Advanced Computing in the Age of AI | Friday, April 19, 2024

Mirantis, Google Collaborate on Container Automation 

An initiative integrating Google Kubernetes containers with OpenStack automation features aims to help speed enterprise deployment and management of applications containers.

Pure-play OpenStack developer Mirantis said Tuesday (Feb. 24) it is collaborating with Google to integrate Kubernetes with OpenStack. The initiative would eliminate the need to build an infrastructure from scratch by giving developers access to Kubernetes clusters with Docker application containers, according to Marantis, which is based in Mountain View, California.

The company further claimed the initiative would allow developers to move their production environments between OpenStack private clouds and public clouds that support Kubernetes, including Google Cloud Platform.

The initiative would make it easier for developers to "manage Docker containers at scale," Marantis CEO Adrian Lonel stressed in a statement.

Kubernetes is used to automate the management of Docker containers. Google is believed to be the one of the world's largest users of application containers, with billions being managed on a daily basis. Google is sponsoring Kubernetes as an open-source framework to run containers at scale.

Marantis touted OpenStack's ability to automate configuration and deployment of infrastructure on which containers run. The automation of container operations would free developers to focus on building and running applications, Ionel asserted. OpenStack's "automation engine" is designed to handle compute, storage and networking while allowing technologies like applications containers to be plugged in.

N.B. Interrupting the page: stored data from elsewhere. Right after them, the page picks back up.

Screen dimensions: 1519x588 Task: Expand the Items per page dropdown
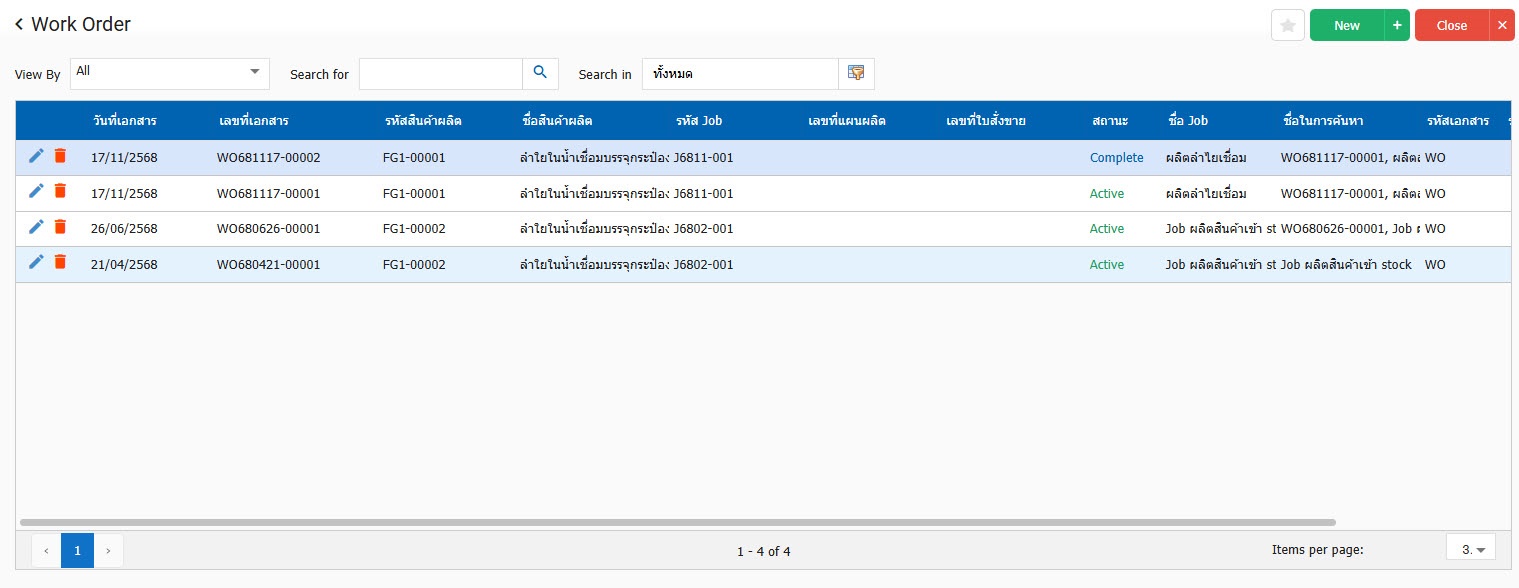[1471, 549]
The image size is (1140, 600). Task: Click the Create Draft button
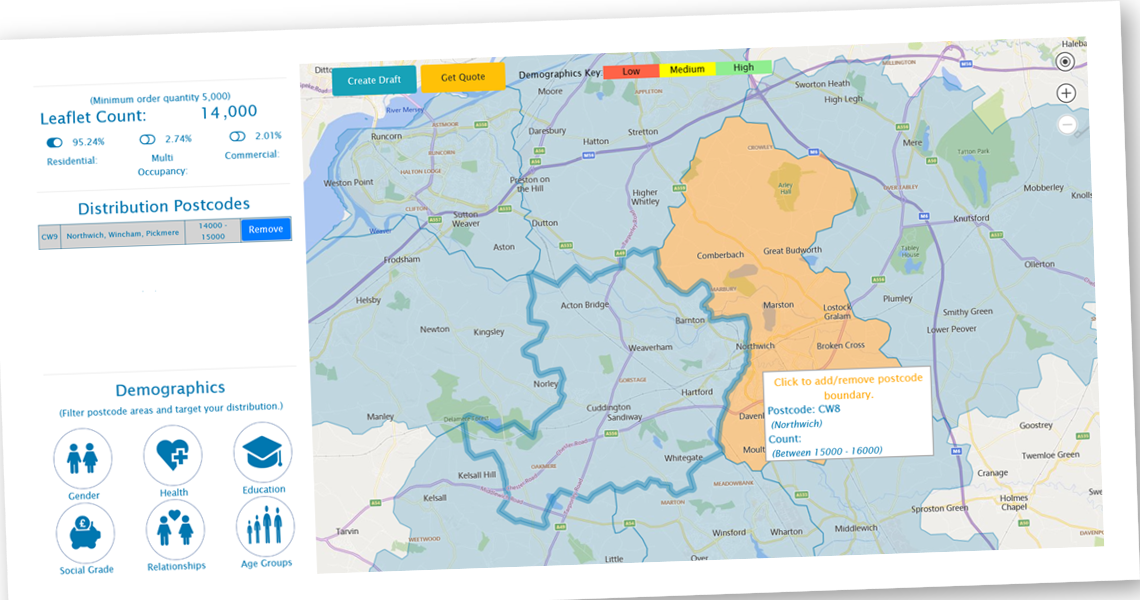point(375,79)
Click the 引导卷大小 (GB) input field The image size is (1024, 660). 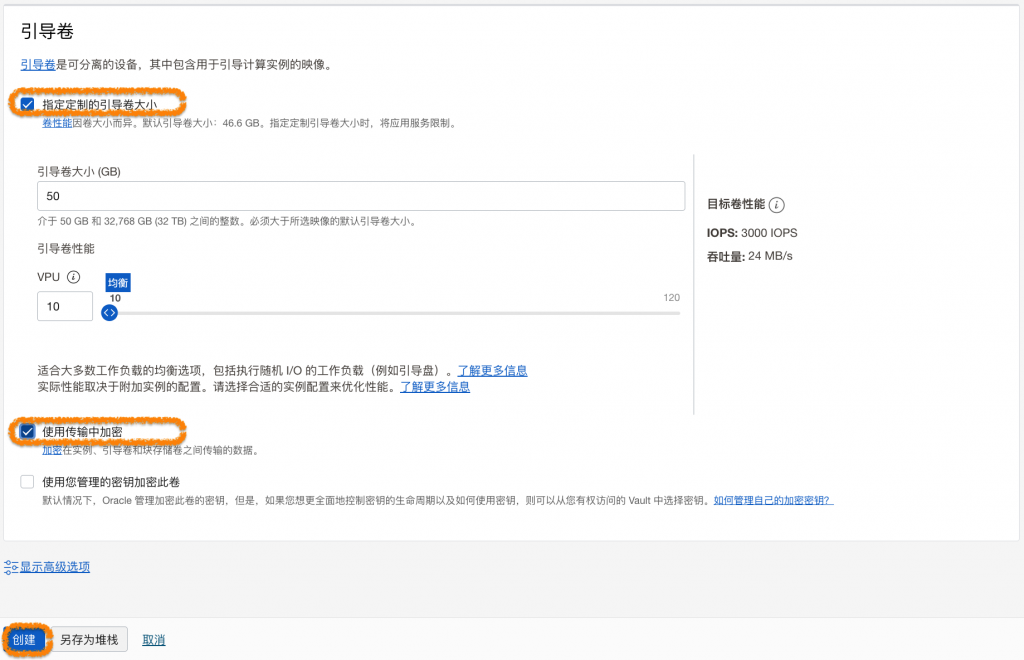click(x=360, y=196)
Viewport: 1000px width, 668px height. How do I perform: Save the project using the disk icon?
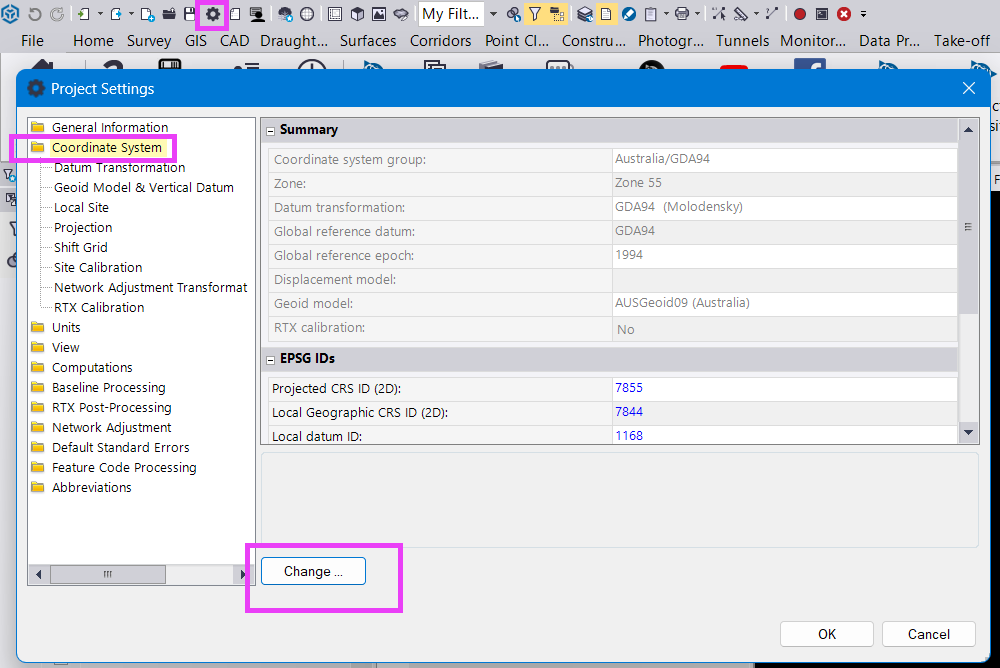pyautogui.click(x=189, y=14)
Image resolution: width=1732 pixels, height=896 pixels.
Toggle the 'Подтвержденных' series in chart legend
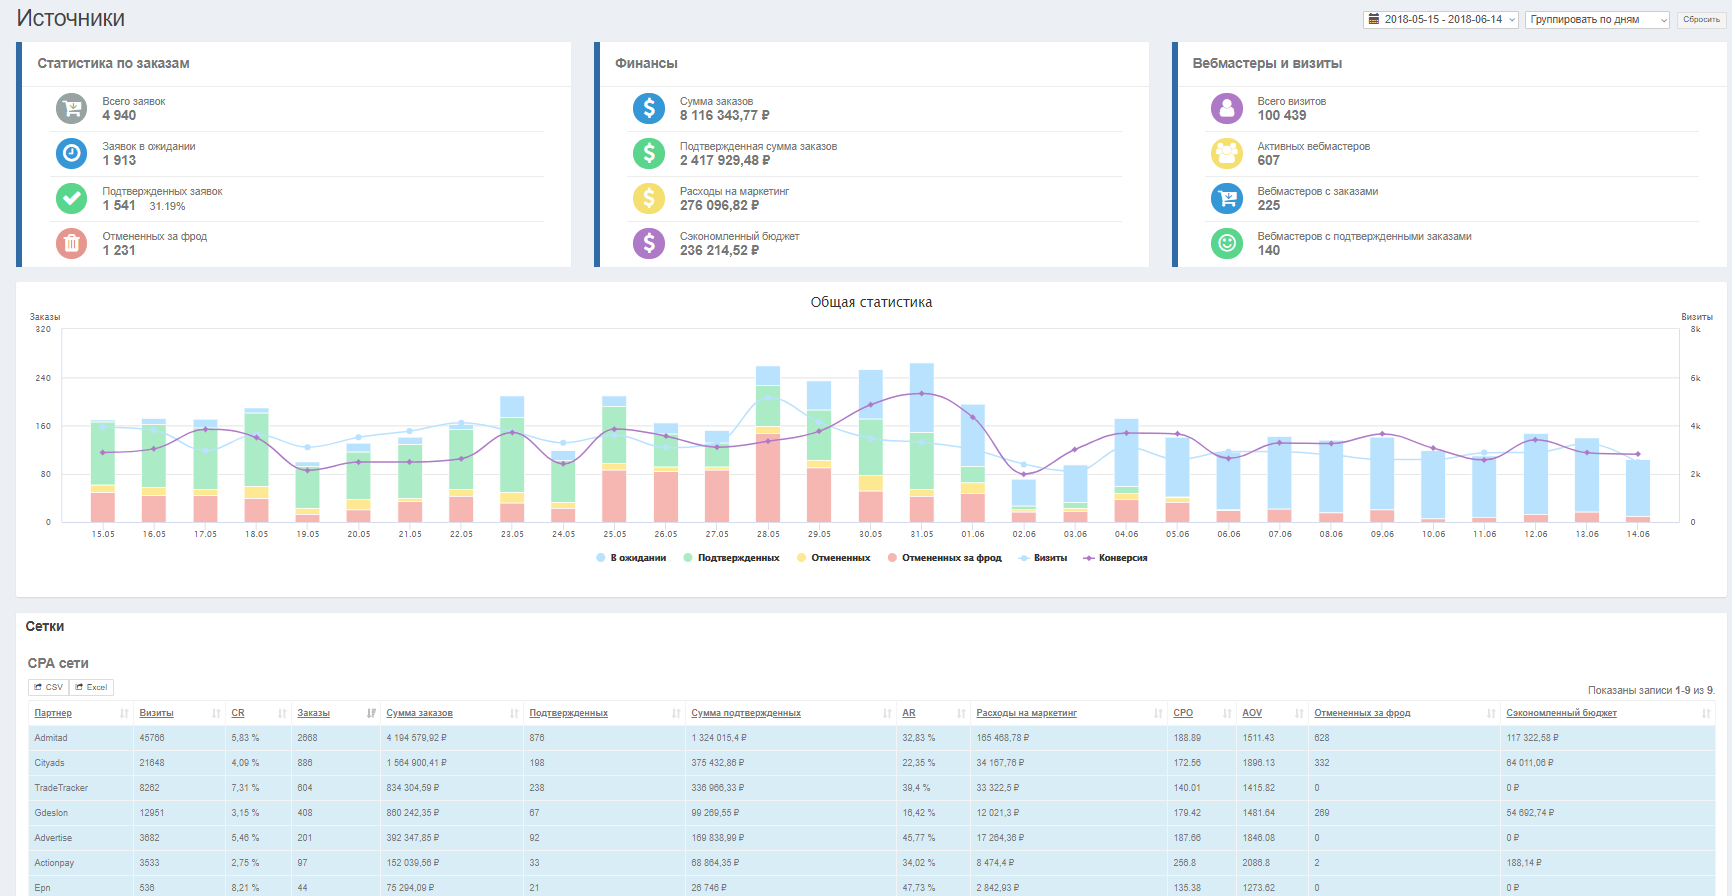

The partners said the integration of Kubernetes with OpenStack relies on the open-source project's Murano application catalog. Murano is designed to automatically configure compute, storage and networking resources for Kubernetes clusters. It also provides load balancing, firewalls and other OpenStack infrastructure.

As developers use Docker and other applications container technologies, the goal is to run them on any infrastructure. However, a Google Cloud Platform manager noted in a blog post, "It’s still too hard to run containers on a private cloud." Google's Kit Merker added that integrating OpenStack through its collaboration with Mirantis would "make it easier to run your apps on a private cloud while enabling new 'hybrid' cloud possibilities."

Google insists that integration with OpenStack would make it easier to move workloads between on-premise and public cloud infrastructures. For example, users "might run a primary instance of your application in a private cloud, and then replicate other instances to Google Container Engine in geographies where you don’t have on-premises infrastructure," Merker said.

Meanwhile, Mirantis argues that the collaboration addresses the misperception that OpenStack and applications containers like Docker compete with each other. "They both solve similar problems, but on different layers of the stack, so combining the two can give users more scalability and automation," Mirantis' Nick Chase argued in a separate blog post.

The collaboration with Google means, Chase continued, that users would be able to "click a few buttons and end up with a working, scalable Kubernetes application within minutes."

The partners will demonstrate the integration of Kubernetes and Murano at a Google event this week. Meanwhile, the package will be publicly available to the OpenStack and Kubernetes communities for technical preview in April, Mirantis said.

Other open source specialists like Red Hat are also in discussions with Google on how to collaborate more closely on Kubernetes as a way to leverage container technology in open source platform-as-a-service offerings.